Chongqing is one of important manganese ore places of origin in China. In recent years,due to large-scale mining development,we have made the manganese resources depletion in Chengkou county of Chongqing. To solve the lack of manganese resources in this area,we have found new resources in deep and peripheral areas.Based on the ore-forming geological background,including ore-bearing strata,petrological characteristics and geophysical parameters,we will be using audio-frequency magnetotelluric method( AMT) in favorable conditions for mineralization. The pseudo resistivety section chart was built after an analysis of the treatment of testing data.
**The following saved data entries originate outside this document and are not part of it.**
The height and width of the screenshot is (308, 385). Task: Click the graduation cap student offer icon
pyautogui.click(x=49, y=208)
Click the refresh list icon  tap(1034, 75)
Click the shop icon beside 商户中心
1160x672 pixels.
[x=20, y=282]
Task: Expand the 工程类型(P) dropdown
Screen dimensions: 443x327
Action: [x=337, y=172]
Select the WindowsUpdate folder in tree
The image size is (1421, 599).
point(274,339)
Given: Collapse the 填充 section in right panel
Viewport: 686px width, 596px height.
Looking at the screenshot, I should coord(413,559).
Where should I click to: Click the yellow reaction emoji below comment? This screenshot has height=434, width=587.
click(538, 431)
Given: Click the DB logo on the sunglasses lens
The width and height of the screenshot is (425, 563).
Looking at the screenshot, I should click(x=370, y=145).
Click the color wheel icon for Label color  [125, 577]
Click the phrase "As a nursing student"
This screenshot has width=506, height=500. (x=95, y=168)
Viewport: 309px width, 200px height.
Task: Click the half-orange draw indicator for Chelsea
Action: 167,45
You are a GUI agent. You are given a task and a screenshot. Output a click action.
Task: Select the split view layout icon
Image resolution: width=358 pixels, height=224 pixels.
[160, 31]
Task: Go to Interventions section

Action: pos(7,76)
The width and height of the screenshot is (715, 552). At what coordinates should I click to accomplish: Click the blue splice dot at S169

It preferably reflects the strata and structural features in the deep of Xiuqi area. Geological section and drill data show that AMT can be inferred in the location and scale of buried strata,including structures and distributions of series of strata with manganese in the investigation area. AMT method can accurately reflect the distribution of the strata with manganese ore bodies. It has taken a guide for the deployment of manganese exploration in Chengkou area.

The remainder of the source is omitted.